SOURCE PASSAGE »
Open thwan11 opened 1 month ago
@thwan11 Thank you for sharing this diagram! (Because the original diagram is wrong)
This is the revised diagram (we note that the stride of the convolution at the upsampling layer is converted to one).
For the resizing method, we usually use bilinear upsampling (or rarely, nearest neighbor upsample). Then, we pass standard convolution with stride == 1, same as that of ConvTranspose2D method.
Note: Can we make skip connections between the encoder and the decoder?
I have additional questions about the revised picture.
Each layer in the decoder part is written as Upsample(a, b). I understood the corresponding a and b as c_in and c_out respectively. However, if the above reasoning is correct, each layer of the decoder in the picture does not match the dimension. Did I get this wrong or is it typo?
Also, I can infer that to restore z to x', we need to double the height and width in each resize process, is this correct?
@defchltldn
Wow, thank you for checking! I modified the decoder channel in the above issue.

SUPPLIED INFORMATION »
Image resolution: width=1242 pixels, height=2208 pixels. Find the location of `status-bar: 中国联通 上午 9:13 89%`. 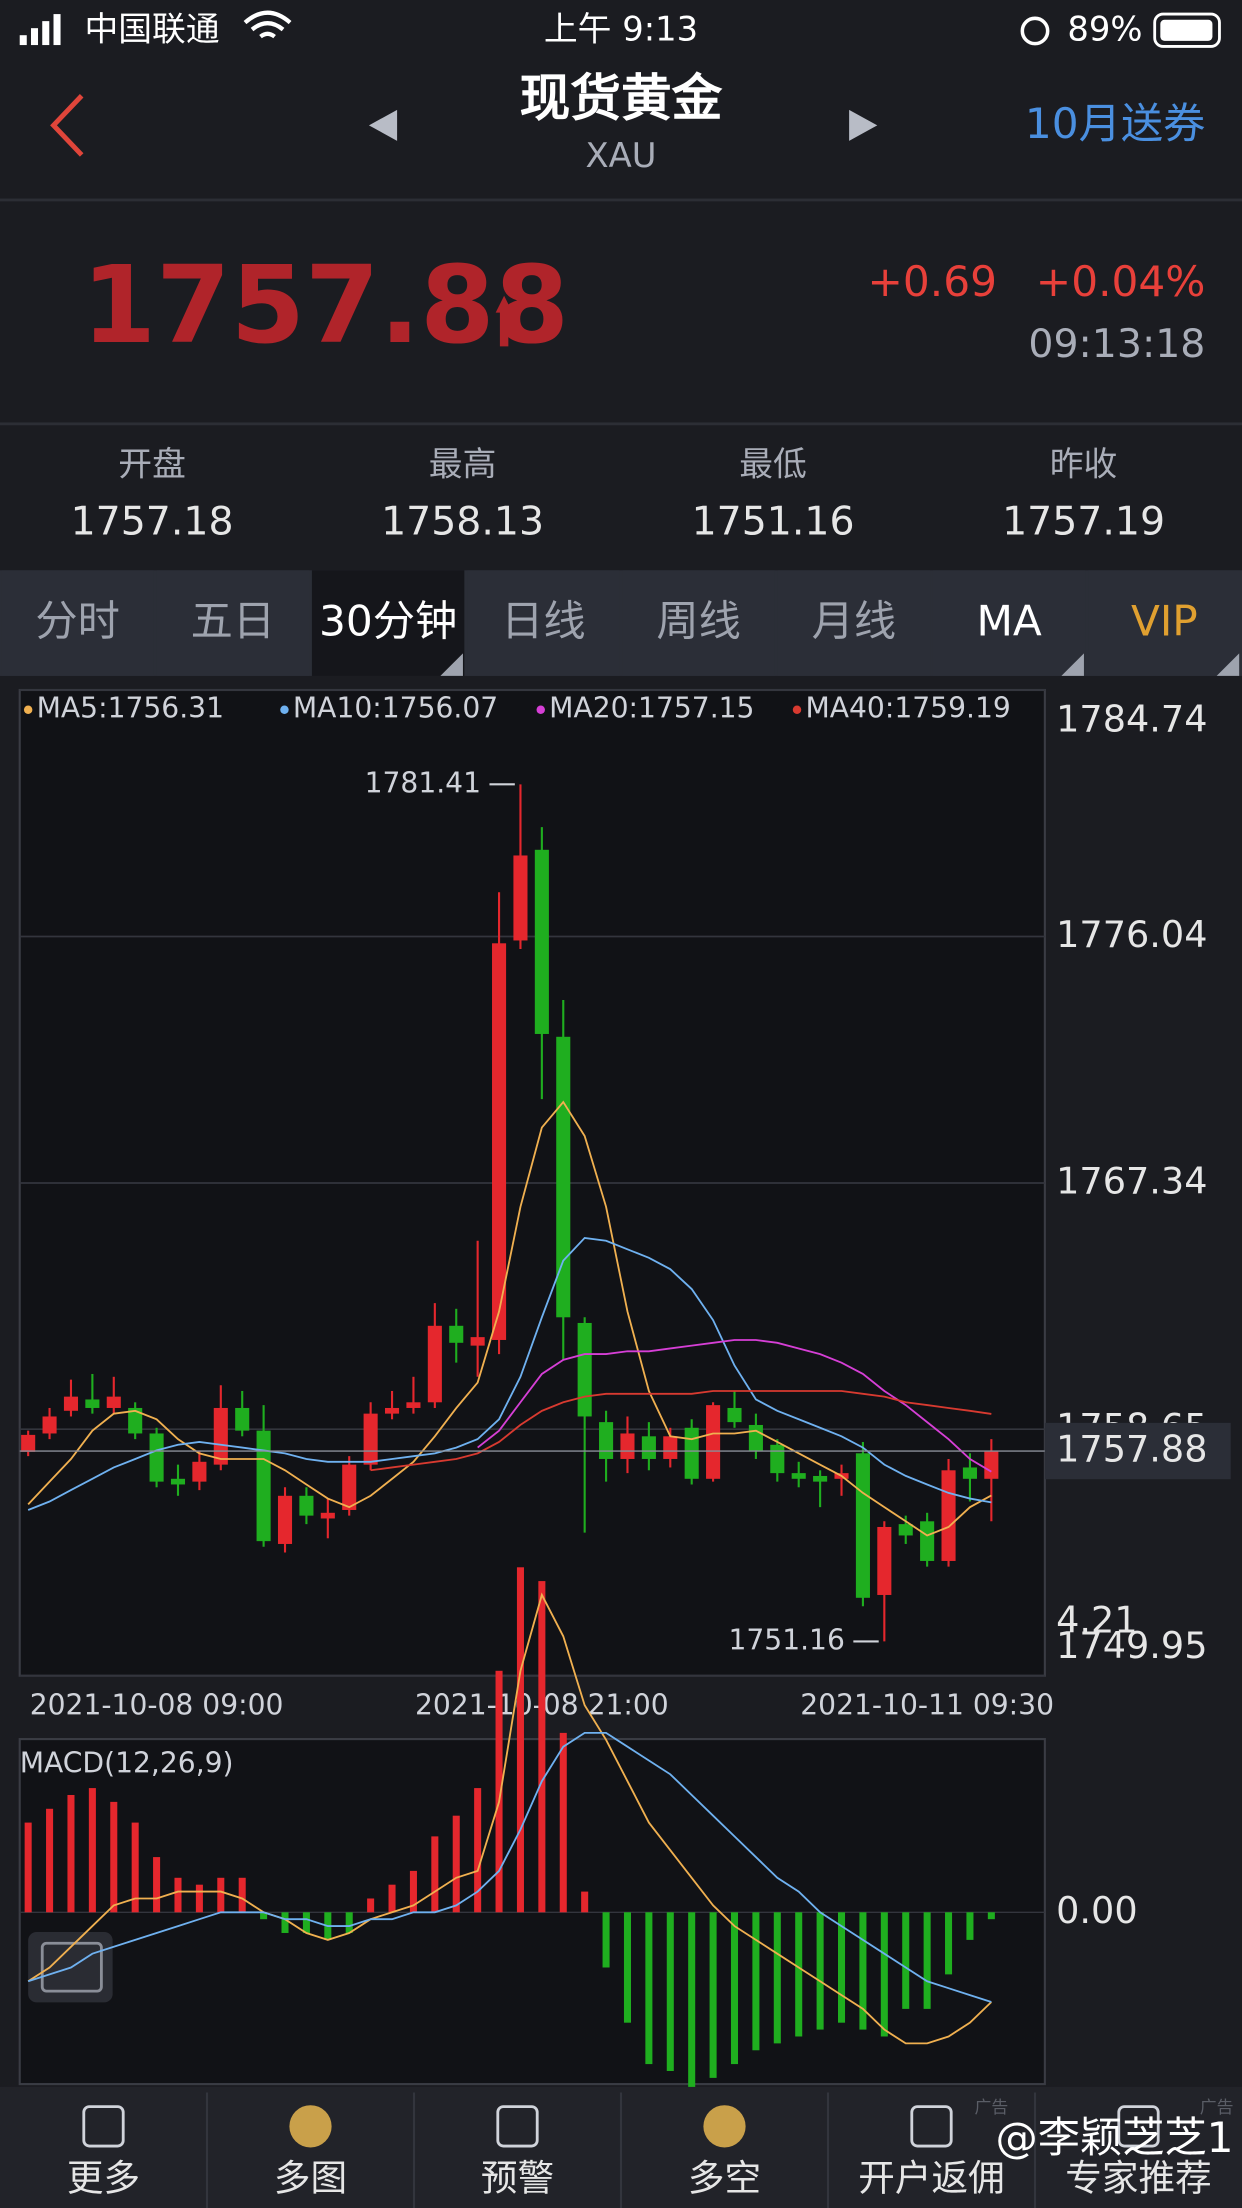

status-bar: 中国联通 上午 9:13 89% is located at coordinates (620, 28).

TASKS FOR THIS EXERCISE »
a - In the upsampling-diagram thread, reproduce the passage that begins at "Note: Can we" and ends after "is this correct?", substituting "generator" for every occurrence of "decoder".
b - Extend the upsampling-diagram thread with the next reply, picking up after its final sentence.

RESULTS OF THE TASKS »
a -
Note: Can we make skip connections between the encoder and the generator?
I have additional questions about the revised picture.
Each layer in the generator part is written as Upsample(a, b). I understood the corresponding a and b as c_in and c_out respectively. However, if the above reasoning is correct, each layer of the generator in the picture does not match the dimension. Did I get this wrong or is it typo?
Also, I can infer that to restore z to x', we need to double the height and width in each resize process, is this correct?

b -
Yepp, our Resize option (Frequently Bilinear or upsample operation) doubles our feature map region in this process.
I'm having difficulty understanding the feature map transformation during the upsampling process in the autoencoder architecture.
Specifically, in the provided diagram, it is unclear how the feature map changes after each upsampling block. For instance, after the first upsampling step, it's not clear how the transformation occurs from (64, 32) to the subsequent layers, particularly with respect to both the channel size and spatial dimensions.
Could you please provide more details on the feature map size transformation and the specific upsampling method used?
Thank you.